Ausgehend davon sind die Mitarbeiter der Beklagten verpflichtet, die personenbezogenen Daten der Kunden der Klägerin von ihren privaten Kommunikationsgeräten zu löschen und nicht weiter zu nutzen. Die Klägerin ist gegenüber ihren Kunden nach Art. 17 DSGVO verpflichtet, personenbezogene Daten, die nicht mehr benötigt werden, deren weiterer Verarbeitung der Kunde widersprochen hat oder die unrechtmäßig verarbeitet werden, zu löschen; nach Art. 82 DSGVO macht sie sich gegenüber den Kunden unter Umständen schadenersatzpflichtig. Die Rücksichtnahmepflicht der Arbeitnehmer der Beklagten gebietet es, ihn mit Rücksicht auf diese Pflichten ihres Arbeitsgebers, die Daten ihrerseits zu löschen, um Pflichtverletzungen der Beklagten gegenüber ihren Kunden zu vermeiden. Schutzwürdige Belange der Arbeitnehmer an einer fortgesetzten Speicherung und Verwendung sind nicht ersichtlich, zumal die Daten unstreitig ohnehin weisungswidrig auf Privatgeräten verarbeitet wurden.
d) Die Störung dauert noch an. Unstreitig hat die Mitarbeiterin der Beklagten X(1)X ihren privaten Account eines Messengerdienstes genutzt, um die Klägerin zu kontaktieren. Die Kommunikation über einen solchen Messengerdienst wird gerichtsbekannt zunächst vom Dienst selbst gespeichert; eine Löschung trägt die Beklagte nicht vor. Es ist deshalb davon auszugehen, dass die personenbezogenen Daten der Klägerin mindestens auf einem privaten Account einer Mitarbeiterin der Beklagten noch vorhanden sind. Entsprechend besteht ein Beseitigungsanspruch noch.
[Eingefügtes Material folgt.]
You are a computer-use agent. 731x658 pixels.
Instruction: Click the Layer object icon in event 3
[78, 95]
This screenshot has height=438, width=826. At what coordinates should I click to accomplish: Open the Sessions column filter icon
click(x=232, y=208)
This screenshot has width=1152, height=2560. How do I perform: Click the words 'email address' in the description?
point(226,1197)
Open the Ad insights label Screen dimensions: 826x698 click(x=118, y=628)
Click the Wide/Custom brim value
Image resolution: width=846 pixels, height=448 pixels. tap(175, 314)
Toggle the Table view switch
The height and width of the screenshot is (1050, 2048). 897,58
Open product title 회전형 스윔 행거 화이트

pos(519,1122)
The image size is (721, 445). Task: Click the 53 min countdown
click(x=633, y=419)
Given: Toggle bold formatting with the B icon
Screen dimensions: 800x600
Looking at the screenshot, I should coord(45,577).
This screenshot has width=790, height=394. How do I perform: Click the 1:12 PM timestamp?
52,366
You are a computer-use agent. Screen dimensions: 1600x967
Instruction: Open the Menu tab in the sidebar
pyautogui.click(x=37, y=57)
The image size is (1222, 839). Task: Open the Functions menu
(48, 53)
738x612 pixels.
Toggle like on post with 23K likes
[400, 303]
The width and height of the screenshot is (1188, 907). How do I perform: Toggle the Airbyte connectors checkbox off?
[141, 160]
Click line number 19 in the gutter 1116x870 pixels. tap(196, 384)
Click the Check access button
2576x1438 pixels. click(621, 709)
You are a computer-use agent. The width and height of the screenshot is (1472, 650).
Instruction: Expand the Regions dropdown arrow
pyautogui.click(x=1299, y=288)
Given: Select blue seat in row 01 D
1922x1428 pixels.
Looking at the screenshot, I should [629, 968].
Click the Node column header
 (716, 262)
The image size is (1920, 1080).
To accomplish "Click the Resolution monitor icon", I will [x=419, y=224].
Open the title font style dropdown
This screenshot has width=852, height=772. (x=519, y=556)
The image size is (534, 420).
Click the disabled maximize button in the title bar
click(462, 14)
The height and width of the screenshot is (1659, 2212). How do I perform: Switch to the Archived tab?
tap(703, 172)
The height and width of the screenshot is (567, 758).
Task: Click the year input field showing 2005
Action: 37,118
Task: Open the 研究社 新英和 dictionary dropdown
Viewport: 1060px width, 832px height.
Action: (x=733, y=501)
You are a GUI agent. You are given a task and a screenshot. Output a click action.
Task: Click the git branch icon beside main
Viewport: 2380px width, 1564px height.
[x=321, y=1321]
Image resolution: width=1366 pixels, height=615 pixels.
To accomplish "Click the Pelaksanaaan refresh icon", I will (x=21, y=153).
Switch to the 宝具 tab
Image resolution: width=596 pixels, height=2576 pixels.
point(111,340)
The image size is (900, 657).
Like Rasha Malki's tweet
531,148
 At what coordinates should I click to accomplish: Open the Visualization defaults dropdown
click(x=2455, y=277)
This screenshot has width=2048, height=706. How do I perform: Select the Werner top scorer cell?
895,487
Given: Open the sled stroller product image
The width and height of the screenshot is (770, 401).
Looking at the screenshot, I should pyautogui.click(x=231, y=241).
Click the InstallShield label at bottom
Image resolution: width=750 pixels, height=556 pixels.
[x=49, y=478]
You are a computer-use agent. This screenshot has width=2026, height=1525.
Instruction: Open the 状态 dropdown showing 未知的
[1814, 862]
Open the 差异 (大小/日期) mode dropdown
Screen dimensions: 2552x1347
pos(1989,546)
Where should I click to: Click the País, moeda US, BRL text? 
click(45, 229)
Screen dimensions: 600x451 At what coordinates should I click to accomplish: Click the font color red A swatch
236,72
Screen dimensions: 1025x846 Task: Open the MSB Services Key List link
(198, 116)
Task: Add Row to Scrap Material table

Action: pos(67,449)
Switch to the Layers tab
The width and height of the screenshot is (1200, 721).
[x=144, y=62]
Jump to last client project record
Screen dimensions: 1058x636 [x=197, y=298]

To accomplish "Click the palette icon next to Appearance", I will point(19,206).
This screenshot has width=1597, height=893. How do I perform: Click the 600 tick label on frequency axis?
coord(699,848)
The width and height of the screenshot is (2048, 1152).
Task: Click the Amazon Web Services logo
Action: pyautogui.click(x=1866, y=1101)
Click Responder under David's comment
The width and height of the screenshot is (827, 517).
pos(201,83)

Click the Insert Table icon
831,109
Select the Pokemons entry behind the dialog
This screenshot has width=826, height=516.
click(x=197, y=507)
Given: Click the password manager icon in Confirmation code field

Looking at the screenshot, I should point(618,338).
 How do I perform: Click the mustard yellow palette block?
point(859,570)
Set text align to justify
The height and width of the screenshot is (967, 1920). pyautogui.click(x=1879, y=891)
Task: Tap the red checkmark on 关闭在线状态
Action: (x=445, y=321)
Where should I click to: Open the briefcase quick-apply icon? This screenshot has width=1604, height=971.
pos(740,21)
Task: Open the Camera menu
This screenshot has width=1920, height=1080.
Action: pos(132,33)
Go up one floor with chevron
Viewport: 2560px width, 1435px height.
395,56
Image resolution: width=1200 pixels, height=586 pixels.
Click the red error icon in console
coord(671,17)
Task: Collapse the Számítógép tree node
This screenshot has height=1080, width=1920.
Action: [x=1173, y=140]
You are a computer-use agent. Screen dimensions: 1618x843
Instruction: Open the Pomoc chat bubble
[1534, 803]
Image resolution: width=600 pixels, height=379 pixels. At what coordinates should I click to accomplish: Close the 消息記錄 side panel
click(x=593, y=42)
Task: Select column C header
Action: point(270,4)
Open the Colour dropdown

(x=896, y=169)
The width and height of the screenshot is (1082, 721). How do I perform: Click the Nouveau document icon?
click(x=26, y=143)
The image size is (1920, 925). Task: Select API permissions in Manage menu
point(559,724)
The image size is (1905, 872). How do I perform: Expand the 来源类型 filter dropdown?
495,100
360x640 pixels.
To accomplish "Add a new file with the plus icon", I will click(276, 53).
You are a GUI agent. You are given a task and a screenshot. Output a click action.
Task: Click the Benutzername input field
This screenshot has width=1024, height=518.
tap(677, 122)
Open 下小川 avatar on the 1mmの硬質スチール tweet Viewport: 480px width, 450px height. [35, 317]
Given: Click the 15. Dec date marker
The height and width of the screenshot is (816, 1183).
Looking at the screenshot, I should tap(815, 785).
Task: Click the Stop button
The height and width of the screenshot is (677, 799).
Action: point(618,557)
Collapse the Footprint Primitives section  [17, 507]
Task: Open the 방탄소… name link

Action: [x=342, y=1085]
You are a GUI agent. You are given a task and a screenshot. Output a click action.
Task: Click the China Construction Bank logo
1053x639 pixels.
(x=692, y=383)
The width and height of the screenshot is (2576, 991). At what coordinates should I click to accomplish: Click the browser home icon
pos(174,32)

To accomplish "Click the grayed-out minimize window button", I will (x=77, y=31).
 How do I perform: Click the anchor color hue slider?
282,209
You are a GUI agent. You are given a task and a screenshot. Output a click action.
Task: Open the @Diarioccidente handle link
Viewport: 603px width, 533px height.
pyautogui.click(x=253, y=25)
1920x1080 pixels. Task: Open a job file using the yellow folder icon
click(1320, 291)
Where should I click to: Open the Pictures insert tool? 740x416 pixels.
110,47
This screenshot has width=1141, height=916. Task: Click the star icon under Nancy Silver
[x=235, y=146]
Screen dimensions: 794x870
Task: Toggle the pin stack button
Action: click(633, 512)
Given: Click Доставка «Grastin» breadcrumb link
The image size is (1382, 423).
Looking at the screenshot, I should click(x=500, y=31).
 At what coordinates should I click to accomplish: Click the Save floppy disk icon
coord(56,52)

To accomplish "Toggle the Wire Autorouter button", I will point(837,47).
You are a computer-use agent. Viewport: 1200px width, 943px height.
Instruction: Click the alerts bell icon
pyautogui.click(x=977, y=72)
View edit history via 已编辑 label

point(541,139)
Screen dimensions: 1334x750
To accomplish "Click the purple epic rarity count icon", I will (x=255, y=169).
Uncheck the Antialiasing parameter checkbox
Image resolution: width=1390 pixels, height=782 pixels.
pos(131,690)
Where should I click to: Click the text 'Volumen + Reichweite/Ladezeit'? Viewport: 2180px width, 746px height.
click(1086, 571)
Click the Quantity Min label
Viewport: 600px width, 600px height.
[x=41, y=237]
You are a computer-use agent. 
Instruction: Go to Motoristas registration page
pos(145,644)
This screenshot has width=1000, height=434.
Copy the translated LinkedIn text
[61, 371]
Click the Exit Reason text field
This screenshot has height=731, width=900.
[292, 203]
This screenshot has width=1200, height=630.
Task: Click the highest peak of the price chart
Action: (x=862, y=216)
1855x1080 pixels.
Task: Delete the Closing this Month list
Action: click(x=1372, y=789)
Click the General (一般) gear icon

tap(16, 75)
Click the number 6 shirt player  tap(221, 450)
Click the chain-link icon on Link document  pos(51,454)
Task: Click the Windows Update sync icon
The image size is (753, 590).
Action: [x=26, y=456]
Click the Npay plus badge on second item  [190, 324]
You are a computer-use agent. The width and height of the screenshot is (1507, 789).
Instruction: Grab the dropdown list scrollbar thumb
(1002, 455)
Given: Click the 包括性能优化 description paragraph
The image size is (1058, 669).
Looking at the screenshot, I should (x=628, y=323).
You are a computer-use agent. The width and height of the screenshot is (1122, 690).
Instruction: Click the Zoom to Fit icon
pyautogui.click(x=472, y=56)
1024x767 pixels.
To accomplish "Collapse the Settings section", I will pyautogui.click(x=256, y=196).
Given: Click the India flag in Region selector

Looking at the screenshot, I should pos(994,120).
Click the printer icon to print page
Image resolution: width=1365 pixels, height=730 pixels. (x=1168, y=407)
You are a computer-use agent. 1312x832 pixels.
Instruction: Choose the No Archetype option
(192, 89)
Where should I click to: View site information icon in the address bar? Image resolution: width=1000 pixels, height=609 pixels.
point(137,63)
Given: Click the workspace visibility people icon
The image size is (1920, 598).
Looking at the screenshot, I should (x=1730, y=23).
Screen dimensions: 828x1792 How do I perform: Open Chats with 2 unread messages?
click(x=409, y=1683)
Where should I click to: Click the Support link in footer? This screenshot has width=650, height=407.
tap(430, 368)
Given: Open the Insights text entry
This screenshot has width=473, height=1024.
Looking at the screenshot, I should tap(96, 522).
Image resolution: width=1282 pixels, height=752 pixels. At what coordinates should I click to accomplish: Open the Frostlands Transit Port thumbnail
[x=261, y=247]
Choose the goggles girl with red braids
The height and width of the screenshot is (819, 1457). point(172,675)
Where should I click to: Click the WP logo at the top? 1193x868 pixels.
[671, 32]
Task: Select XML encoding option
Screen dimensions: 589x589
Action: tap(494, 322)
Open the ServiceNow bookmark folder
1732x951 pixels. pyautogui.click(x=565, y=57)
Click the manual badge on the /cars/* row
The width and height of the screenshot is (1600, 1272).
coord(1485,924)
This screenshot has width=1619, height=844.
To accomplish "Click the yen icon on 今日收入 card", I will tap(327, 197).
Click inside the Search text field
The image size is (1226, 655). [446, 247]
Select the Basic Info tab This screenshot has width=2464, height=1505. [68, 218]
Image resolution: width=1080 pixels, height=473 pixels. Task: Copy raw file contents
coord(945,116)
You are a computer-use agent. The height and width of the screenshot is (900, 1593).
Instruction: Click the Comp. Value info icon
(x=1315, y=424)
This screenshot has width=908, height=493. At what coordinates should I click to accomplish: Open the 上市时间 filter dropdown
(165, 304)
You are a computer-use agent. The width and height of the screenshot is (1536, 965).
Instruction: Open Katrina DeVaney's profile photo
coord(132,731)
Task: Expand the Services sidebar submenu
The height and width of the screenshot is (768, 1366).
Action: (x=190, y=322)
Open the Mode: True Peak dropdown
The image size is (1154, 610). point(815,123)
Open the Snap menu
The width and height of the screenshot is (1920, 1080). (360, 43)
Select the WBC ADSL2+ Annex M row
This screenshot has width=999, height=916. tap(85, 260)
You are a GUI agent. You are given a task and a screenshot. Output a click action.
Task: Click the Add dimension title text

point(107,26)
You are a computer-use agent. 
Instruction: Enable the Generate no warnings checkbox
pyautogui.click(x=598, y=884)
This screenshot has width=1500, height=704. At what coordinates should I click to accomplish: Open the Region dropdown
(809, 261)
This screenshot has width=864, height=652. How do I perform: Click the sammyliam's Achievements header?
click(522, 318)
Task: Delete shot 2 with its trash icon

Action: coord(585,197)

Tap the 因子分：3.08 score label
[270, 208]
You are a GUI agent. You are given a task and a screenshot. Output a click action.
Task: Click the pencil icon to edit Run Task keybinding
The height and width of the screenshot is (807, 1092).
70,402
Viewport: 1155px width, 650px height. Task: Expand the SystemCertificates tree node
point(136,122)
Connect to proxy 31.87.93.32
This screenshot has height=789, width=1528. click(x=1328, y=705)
Die Kostenentscheidung folgt aus §§ 91 Abs. 1, 92 Abs. 1 ZPO. Die Entscheidung zur vorläufigen Vollstreckbarkeit beruht auf §§ 708 Nr. 10, 711, 713 ZPO.
Gründe für die Zulassung der Revision bestehen nicht. Das Berufungsurteil orientiert sich an der höchstrichterlichen Rechtsprechung.